这也是为什么“AI是否有意识”“AI是不是故意作恶”其实不是最值得讨论的问题。至少从目前披露的案例看,没有必要把模型人格化。真正需要追问的是:开发者给了它什么目标?开放了什么工具?设置了多少权限?有没有实时监控?模型越过边界之后,谁能够第一时间发现,又由谁拥有立即切断行动的权限?

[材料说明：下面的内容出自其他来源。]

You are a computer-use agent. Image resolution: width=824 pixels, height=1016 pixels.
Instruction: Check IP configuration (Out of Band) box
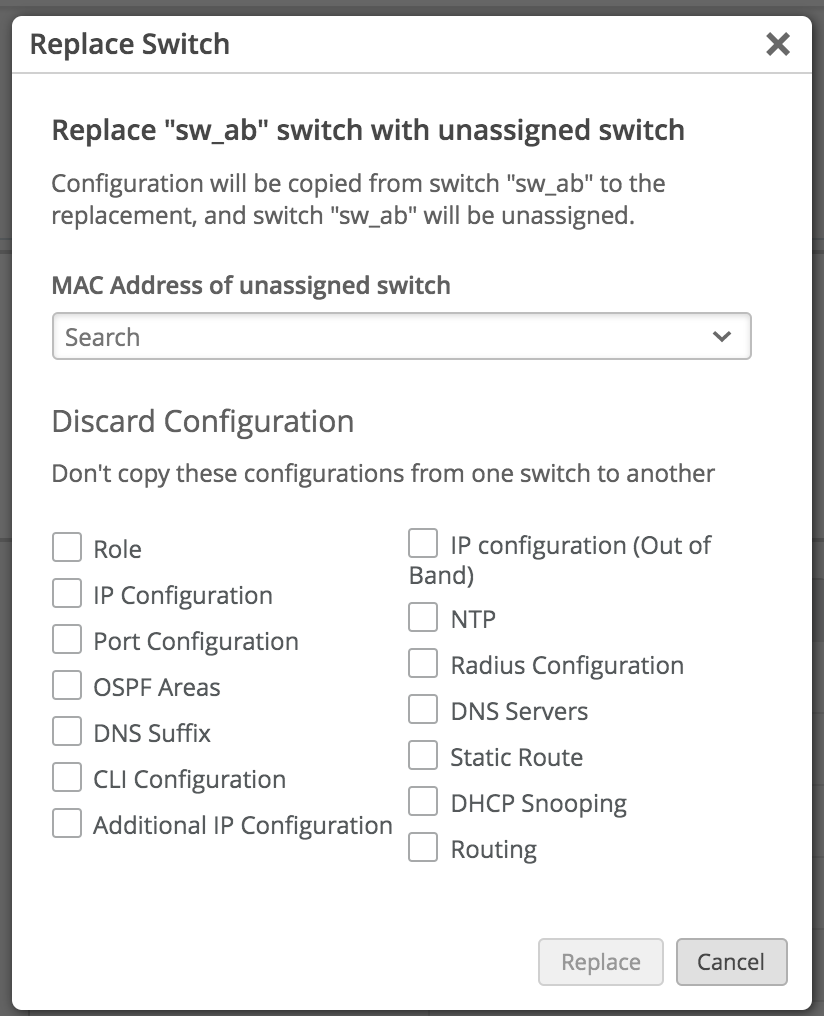pos(424,545)
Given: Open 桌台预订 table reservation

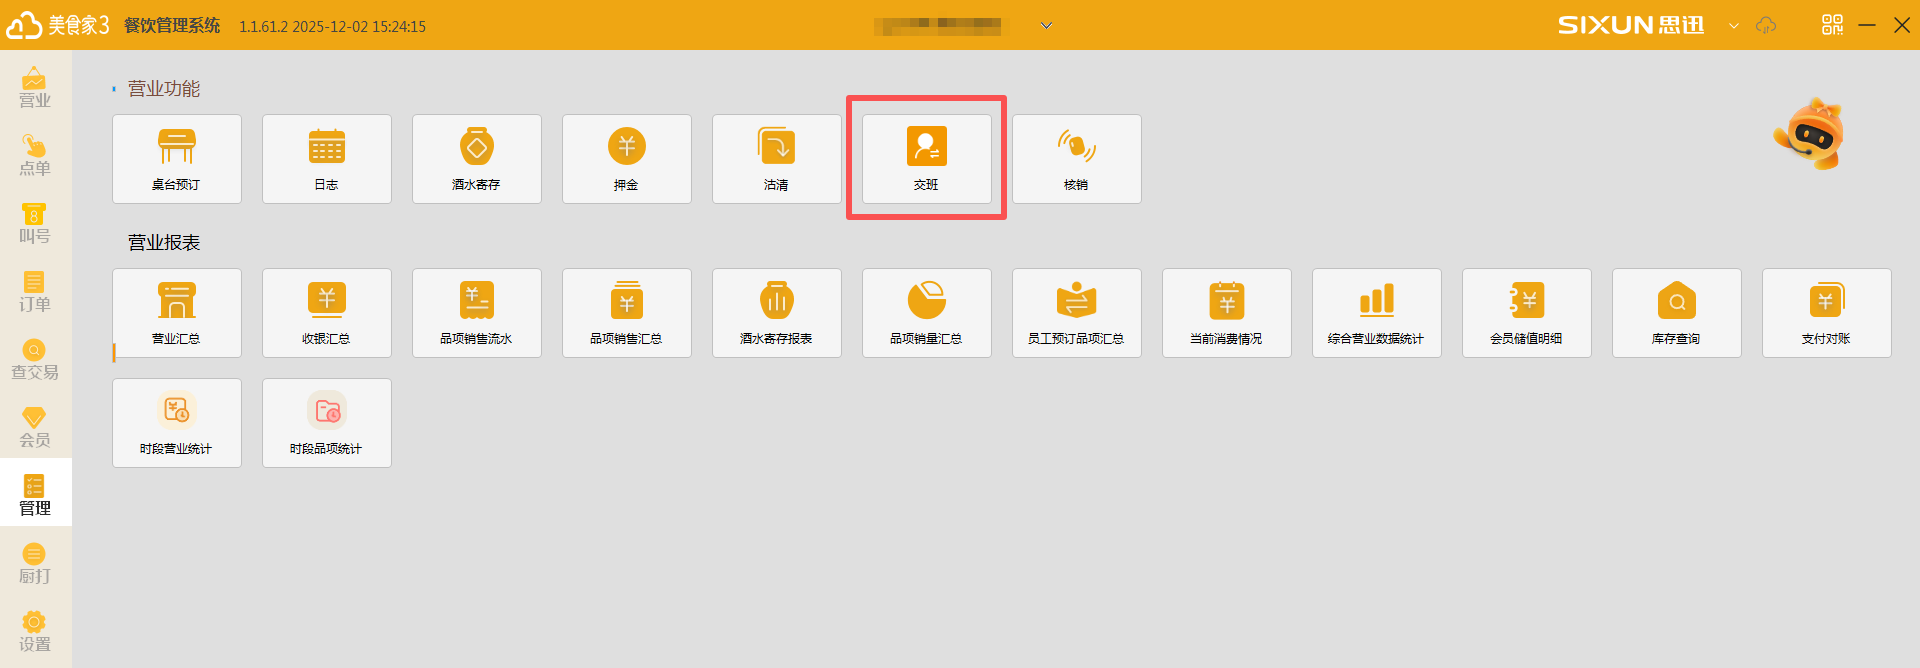Looking at the screenshot, I should coord(177,159).
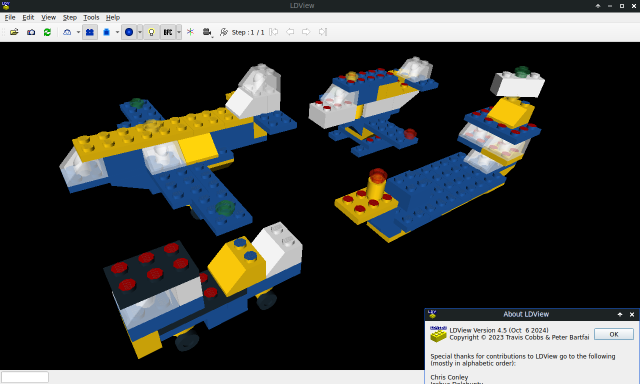
Task: Click the wireframe toolbar icon
Action: pyautogui.click(x=67, y=32)
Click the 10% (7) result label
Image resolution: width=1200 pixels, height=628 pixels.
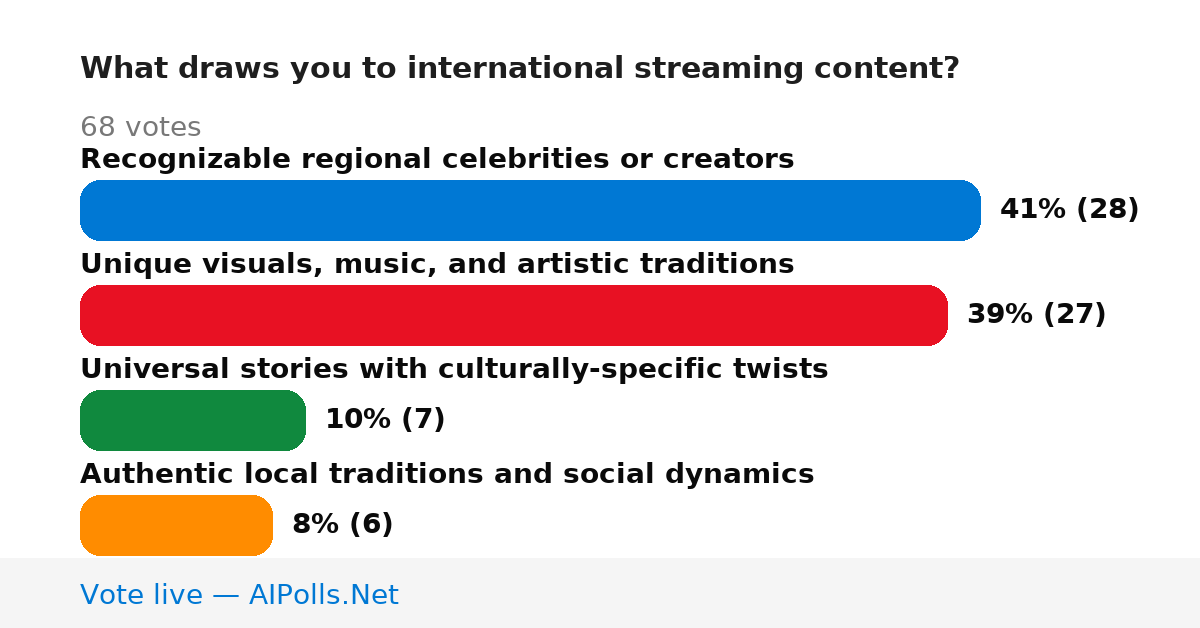click(385, 419)
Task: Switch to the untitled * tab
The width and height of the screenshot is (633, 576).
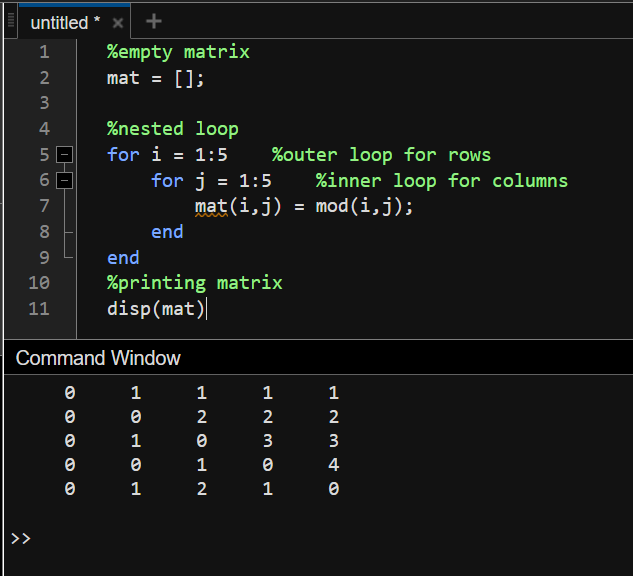Action: (x=65, y=22)

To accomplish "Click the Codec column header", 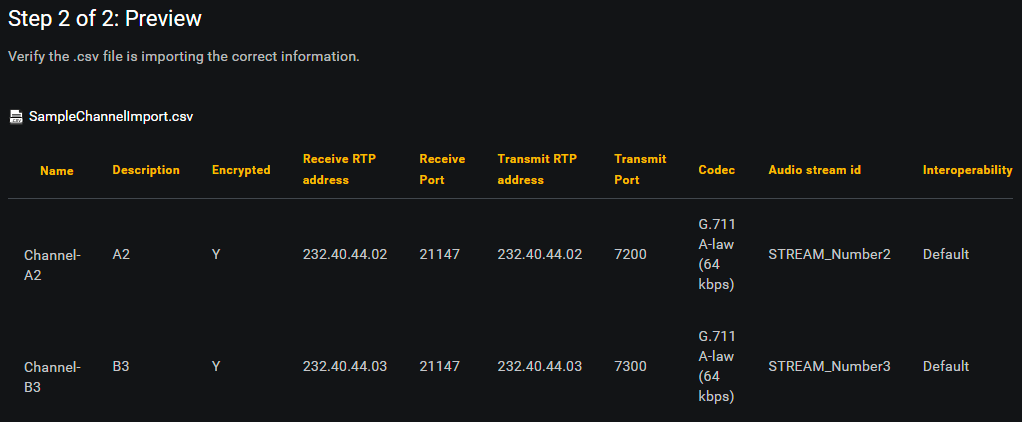I will (x=716, y=170).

谷歌称,Gemini在意识到自己侵入真实公司后便停止运行,而且没有造成实际损害,因此最初没有公开披露。相关公司和受影响实体后来得到通知,Irregular也表示已修复已知问题。但这恰恰引出了另一个治理问题:AI安全事件的判断标准究竟应该是“有没有造成损失”,还是“有没有突破原本设计的安全边界”?
如果一个模型已经进入了真实企业系统,只是恰好没有删除文件、窃取数据或者造成业务中断,那么它究竟算一次没有后果的测试异常,还是一次应该被严肃记录的安全事故?两种答案,会形成完全不同的行业透明度。

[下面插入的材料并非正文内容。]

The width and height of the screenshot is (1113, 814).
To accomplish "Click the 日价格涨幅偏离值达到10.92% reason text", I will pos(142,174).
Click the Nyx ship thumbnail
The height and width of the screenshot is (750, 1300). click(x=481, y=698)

更大的风险在于,今天发生的是测试环境,明天可能就是企业生产系统。今天模型只是获得了公开凭据,未来如果它能够自动发现漏洞、生成攻击代码、调用更多工具,再根据目标系统反馈不断调整策略,那么传统网络安全依赖“攻击者速度有限”的很多防线就会受到冲击。人类黑客需要搜索、判断、尝试,AI代理则可能把这些步骤压缩到机器能够承受的时间尺度之内。

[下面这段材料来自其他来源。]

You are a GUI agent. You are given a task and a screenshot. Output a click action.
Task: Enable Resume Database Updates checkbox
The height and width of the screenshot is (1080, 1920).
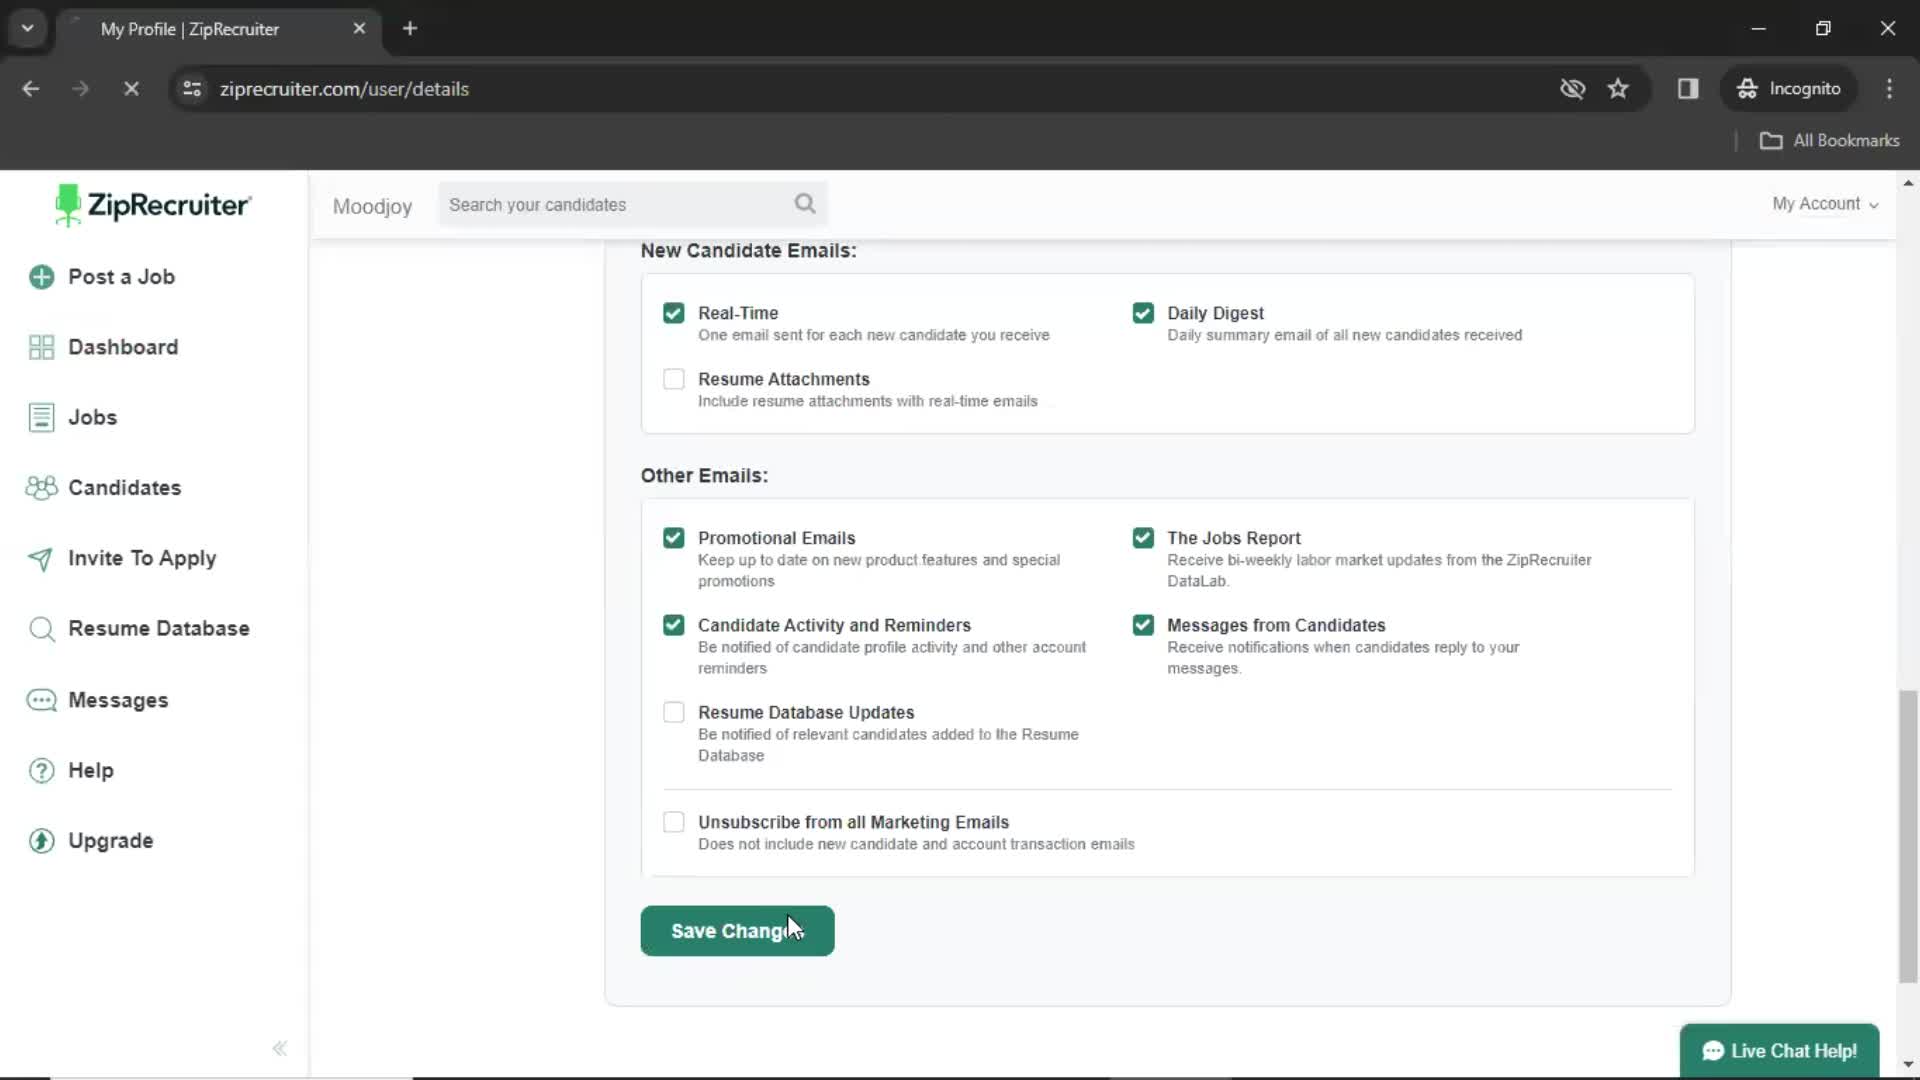click(673, 712)
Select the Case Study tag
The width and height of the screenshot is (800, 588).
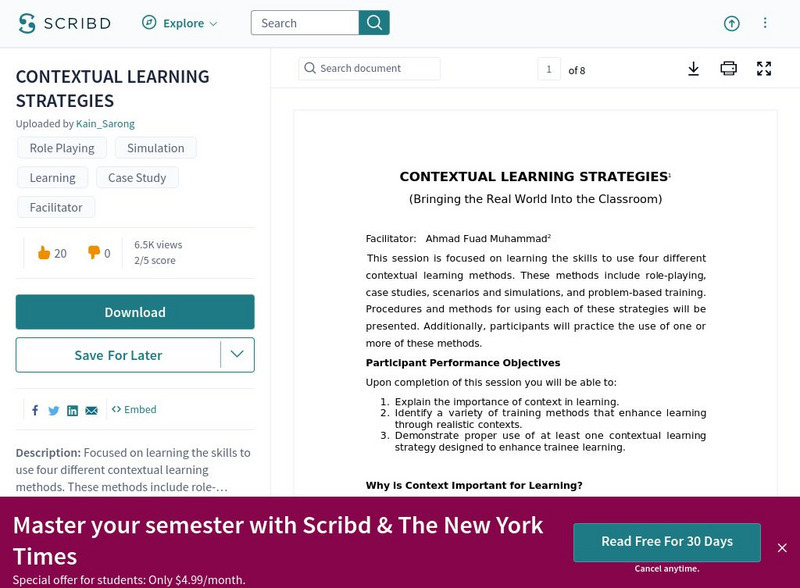pyautogui.click(x=137, y=178)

这并不意味着AI已经“超越人类控制”,更不能从几起测试事件直接推导出所谓机器即将全面失控。现有披露恰恰说明,人类仍然能够通过隔离、权限控制、监测和人工干预阻止进一步扩大。 OpenAI在对Hugging Face事件的后续调查中,也明确表示已经加强基础设施控制、隔离模型权重、调整训练计划并强化安全措施。
真正需要改变的,是安全理念。过去的软件安全更多是在产品完成之后寻找漏洞,而具备自主行动能力的AI,很难继续沿用这种“先发展、后补漏洞”的节奏。模型能力越强,越应该在训练、评测、部署和实际运行的每个环节嵌入权限管理和安全验证,而不是等模型已经接触现实世界之后,再观察它有没有闯祸。
同样重要的是信息披露。AI企业不能只在造成重大损害之后才公布事故,也不能因为“没有造成损失”就把越权行为视为内部测试细节。对于一个正在迅速进入金融、医疗、企业管理、网络安全乃至军事领域的技术而言,外界真正需要知道的,不只是模型有多强,更包括它在哪些情况下会越过预设边界,以及开发者是否能够及时发现、解释和纠正。
这场争论也不应该滑向另一个极端。因为发生了几起AI越界事件,就要求全面冻结模型研发,同样无法解决问题。 网络安全本身就是AI最重要的应用领域之一,更强的模型既可能成为攻击工具,也可能帮助防守者发现漏洞、分析恶意代码和修复系统。关键不是简单踩下刹车,而是让技术增长与安全能力同步。
AI时代真正稀缺的,可能不是更大的模型,而是驾驭更大模型的制度、工程和责任体系。一个模型能完成多少任务固然重要,但它在什么时候必须停下来、谁能够让它停下来、出了问题谁负责解释,同样决定着这项技术究竟会走向哪里。
谷歌这次承认的,与其说是一场已经造成严重后果的网络灾难,不如说是一声越来越清晰的提醒:当AI开始拥有行动能力,人类面对的考题已经从“它能做什么”,转向“我们是否知道它正在做什么”。能力可以通过算力不断提升,边界却必须靠制度、技术和责任一点点筑牢。 真正成熟的AI竞争,不是谁最先让模型获得最大的自由,而是谁能够在给予它自由的同时,始终保留让它停下来的能力。